Sigh.... the line is, "Behold… the heart of a shattered sun. A power that can slow the turning of the world." I don't what happened here lol. LTX 2.3 image to video with audio support in Comfyui.
Users report LTX 2.3's audio-to-video generation plays sound but fails to animate character speech.
A promising new feature in the LTX 2.3 AI model is hitting a significant snag, as reported by users on platforms like Reddit. The model, which integrates with the popular node-based workflow tool ComfyUI, recently added an "image to video with audio" capability. This function is designed to take a static character image and an MP3 audio file, then generate a video where the character appears to speak in sync with the audio—a highly sought-after tool for content creators. However, multiple users have found that while the final video file contains the correct audio track, the character's lip movements are not animated to match, resulting in an awkward, silent performance that undermines the feature's entire purpose.
The issue appears to be a generation or rendering bug within the LTX 2.3 pipeline itself. Community troubleshooting suggests the problem isn't with loading the assets but occurs during the synthesis phase. This failure highlights the ongoing technical challenges in perfectly synchronizing multimodal AI outputs, especially for complex tasks like viseme (mouth shape) prediction from audio waveforms. For now, creators experimenting with this cutting-edge, open-source video generation tool are left with broken workflows and the humorous, yet frustrating, result of characters dramatically posed against epic narration—with completely still mouths.

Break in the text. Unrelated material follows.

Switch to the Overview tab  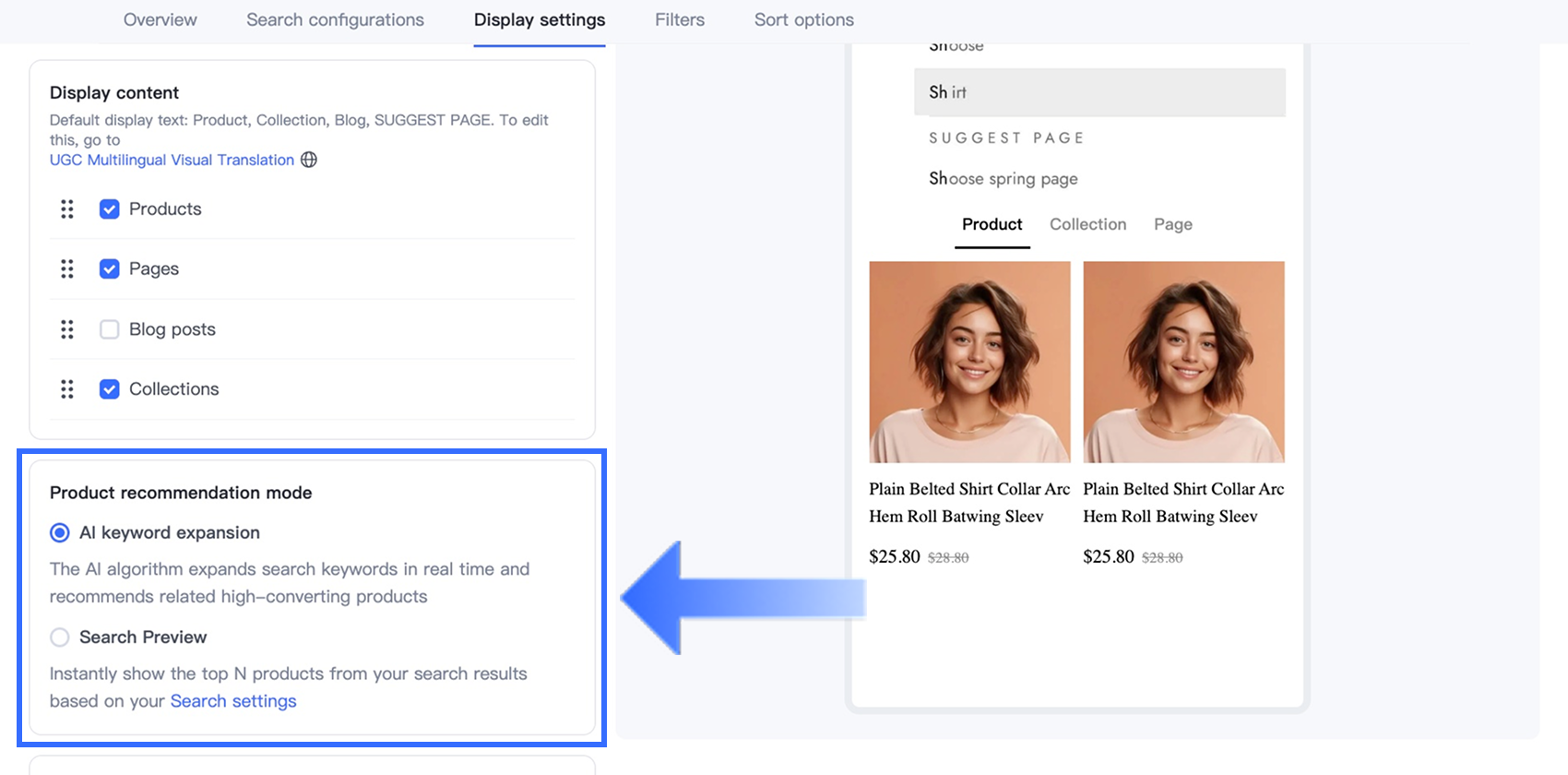pos(160,20)
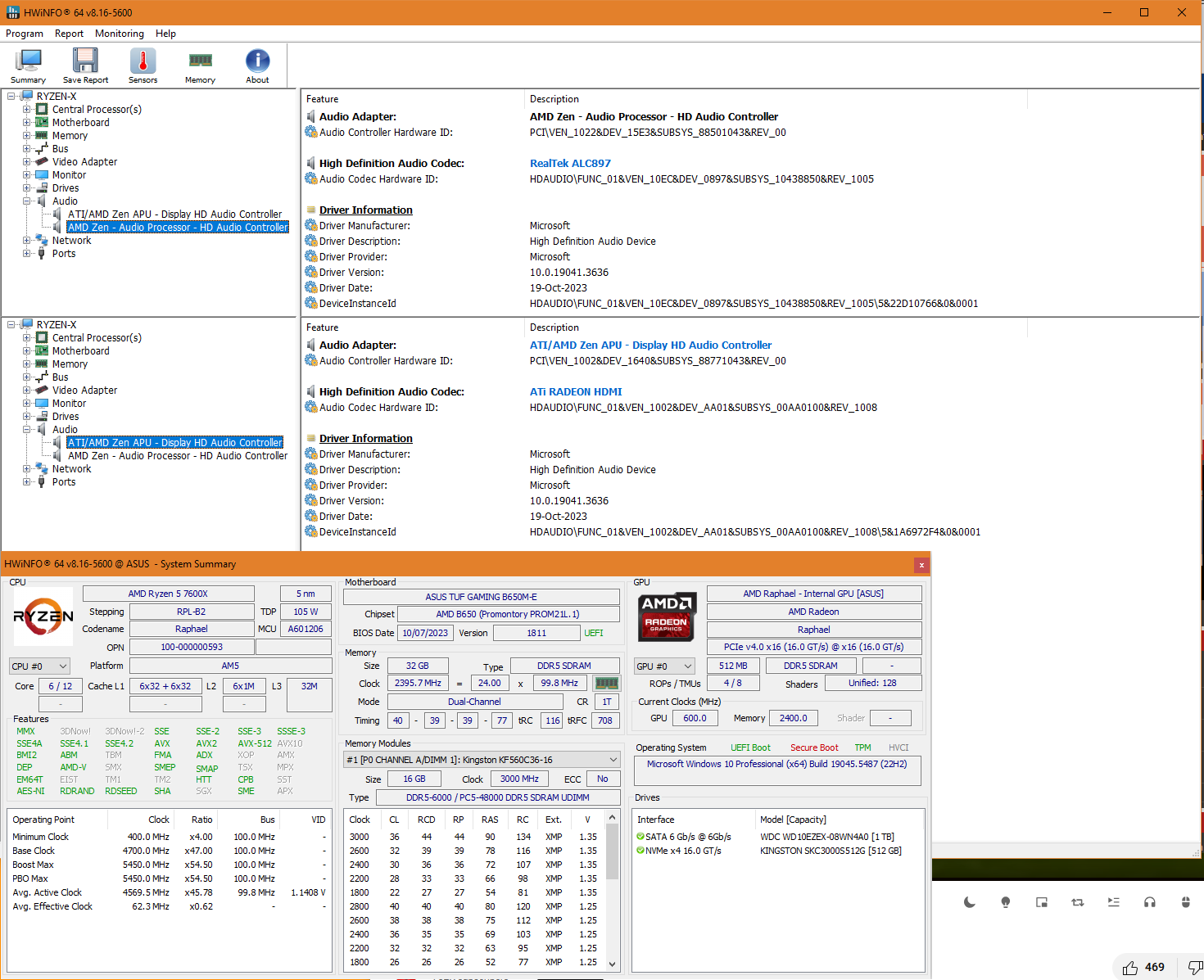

- LTX 2.3's new audio-driven video feature in ComfyUI generates audio but fails to animate character lip-sync.
- The bug produces videos where characters remain silent while the soundtrack plays, breaking the core functionality.
- The issue underscores the technical difficulty in achieving reliable audio-visual synchronization in open-source AI video models.
Why It Matters
Reliable lip-sync is crucial for AI video narration and avatar content; this bug blocks practical use for creators.